Male C57BL/6 mice (25–30 g; 12 weeks old) were purchased from Japan SLC, Inc. (Shizuoka, Japan). Mice were kept in a breeding facility with a stable room temperature (22 ± 2 °C) and a 12 h light/dark cycle (light from 07:00 a.m. to 19:00 p.m.). Food and water were provided to the mice throughout the experiment with no restrictions. Before the experiment and for at least 1 week after purchase, the mice were kept in the breeding facility to allow them to regain their strength after being transported. All mice used in this study were handled in accordance with the guidelines, and specific protocols were approved by the Institute for Disease Modeling, Kurume University School of Medicine (permission number: 2023-188).

4.2. Preparation of PL

mPL was prepared by first generating washed platelets and then subjecting them to repeated freeze–thaw cycles. Washed platelets were prepared as described by Aurbach et al. [40]. The procedure involved making a midline incision in the abdomen of mice anesthetized with isoflurane. The inferior vena cava was punctured with a 25-G needle, and blood was collected using a syringe containing 3% acid-citrate dextrose (1/10 volume). After adding 200 µL of PBS(-) (PBS, Cat#166-2355, FUJIFILM Wako Pure Chemical Corp., Osaka, Japan), the blood was centrifuged at 275× g for 5 min and allowed to stand for approximately 30 min. PRP was removed from the upper layer, and PG I2 (prostaglandin I2 sodium salt, Sigma-Aldrich, St. Louis, MO, USA) was added to the PRP immediately at a concentration of 1 μg/mL. The PRP was centrifugated at 170× g for 8 min, followed by centrifugation at 300× g for 4 min to separate and collect platelets from the PRP. The platelets were suspended in PBS containing PGI2, and the platelet suspension was centrifuged again at 300× g for 4 min. The collected platelets were suspended in PBS as the washed platelet solution. The upper layer without platelets, platelet-poor plasma (PPP), was used in a later step to create MpFP.
Platelets collected from one animal were suspended in 200 µL of PBS and expressed as 1 U. The concentration of washed platelets prepared using this method ranged from 120 to 143 × 104/µL (measured using a Celltacα blood analyzer, NIHON KOHDEN, Tokyo, Japan) and, after being allowed to stand at room temperature for 30 min, the washed platelets were frozen at −80 °C until use. Washed platelets were prepared from three samples and used in subsequent experiments.
The mPL was prepared using the freeze/thaw cycle method wherein the washed platelet solution previously frozen at −80 °C was allowed to thaw at room temperature (22 °C) for 30 min and then refrozen at −80 °C. This process was repeated for three cycles, and the sample was centrifuged at 10,000× g for 1 min, followed by another centrifugation step at 2500× g for 15 min to remove cellular and non-thawed components, which were considered mPL.

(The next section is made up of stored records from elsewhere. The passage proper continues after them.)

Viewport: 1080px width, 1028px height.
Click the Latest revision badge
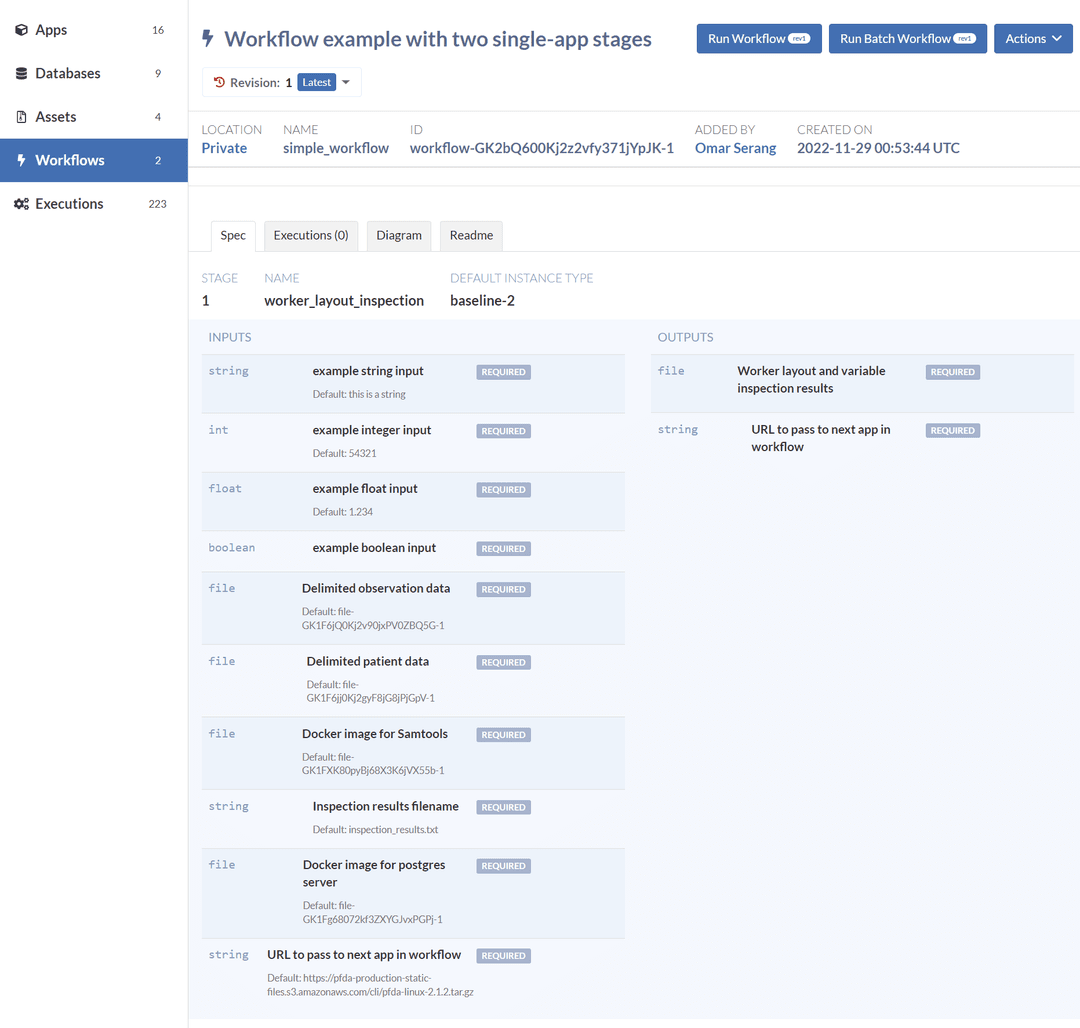316,83
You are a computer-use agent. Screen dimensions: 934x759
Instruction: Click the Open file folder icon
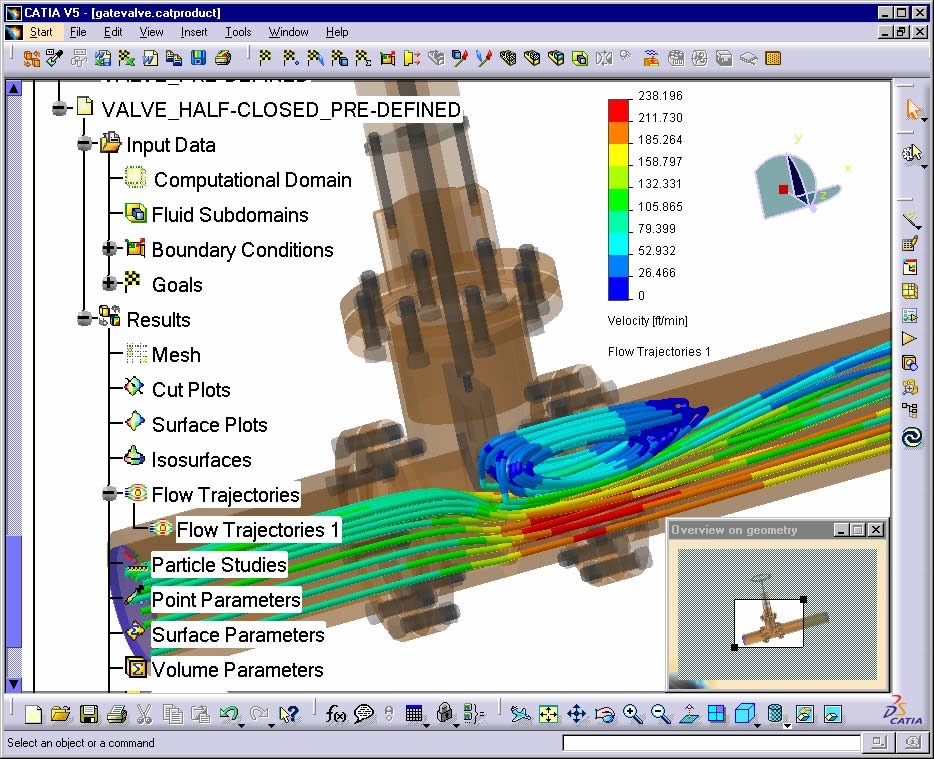61,714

4.3. Preparation of mPL-Derived Fractions

The prepared mPL was fractionated into three fractions through ultracentrifugation. Initially, a large vesicle fraction (20K-vesicles) was separated through centrifugation at 20,000× g for 40 min. The supernatant was centrifuged at 100,000× g for 90 min, and the pellets were collected as small vesicle fractions (100K-vesicles). The supernatant from this step was designated as the Plt lysate without the vesicles (PLwo-vesicles) fraction. Centrifugation at 20,000× g for 40 min was performed twice and the collected 20K-vesicles and 100K-vesicles were suspended in PBS to obtain suspension samples.
Similar to the washed platelets, the amount prepared from one mouse was expressed as 1 U, and the 20K-vesicles and 100K-vesicles were prepared to 40 µL/U PBS, while the PLwo-vesicles were prepared to 200 µL/U PBS. These fractions were stored at −80 °C until use.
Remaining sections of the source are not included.